New-Mom Stress Soothers
Magical, yes. But no one ever said the first few months at home with a newborn are blissful. "Being responsible for another human being can be so emotionally and physically draining that it's normal to be very anxious in the beginning," says Marguerite Truesdale, R.N., director of Baby Matters, the parent-education program at Beth Israel Deaconess Medical Center in Boston. "But it's important to try to keep stress in check and take care of yourself so you can enjoy this time and stay strong for your baby." Here's how:
Get moving. Even walking 30 minutes a day a few times a week can boost endorphin levels, which, in turn, relieves tension. (Check with your doctor before resuming physical activity.)
Sneak in some shut-eye. It's no surprise that sleep deprivation is one of the leading causes of stress among new parents. So it's important to nap whenever you can -- especially when your baby sleeps. Don't say, "Now's my chance to clean the house." Instead, turn off the phone and hit the hay.
Eat healthfully. Rather than snacking on whatever you can grab, make sure you're getting nutritious, balanced meals, complete with fruits, vegetables, and protein. You're still eating for two in a sense -- you need enough energy to take care of your little one.
Open up. Bottling your worries will only make you feel isolated. Instead, talk to other moms who understand what you're going through -- your mother, a friend, or even neighborhood acquaintances.

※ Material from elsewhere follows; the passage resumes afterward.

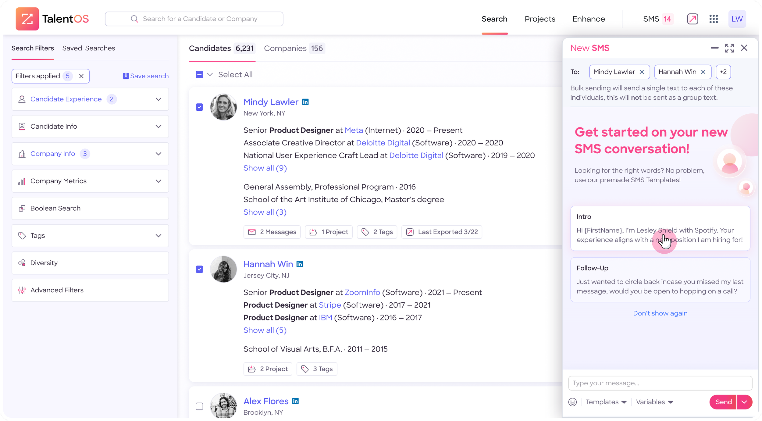Image resolution: width=762 pixels, height=421 pixels.
Task: Expand the New SMS panel fullscreen
Action: [729, 48]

Cut back on caffeine. Besides the obvious -- it's a major sleep saboteur -- caffeine does anything but help you mellow out because it makes your heart beat faster, says Nada Stotland, M.D., a women's mental-health expert and professor of psychiatry at Rush Medical College in Chicago. Try to limit yourself to one or two cups of coffee or soda a day -- tops.
Take shortcuts. Order in dinner, stock up on prepared meals, use paper plates, and consider getting any appliance that saves time, such as a microwave, says Stotland.
Learn how to say no. "When you do something you don't want to do just to please someone else, it's very stressful," says Elizabeth Stirling, Ph.D., a psychologist in Santa Fe. Don't feel guilty about politely cutting your mother-in-law's stay short, for instance.
Schedule time away from the baby. "It's not healthy to be with your newborn 24 hours a day," says Stirling. "A mother needs some 'me time.'" Allow others to bathe your child, dress him, and feed him (pump or prepare formula ahead of time) so he's not totally dependent on you. Then do something that's just for you, whether it's getting a pedicure, reading a juicy novel, or having lunch with a friend.
Don't be a perfectionist. "No parent is perfect, and babies don't need them to be," says Truesdale. "By caring for your child and loving him, you're doing the best you can -- and that's more than good enough."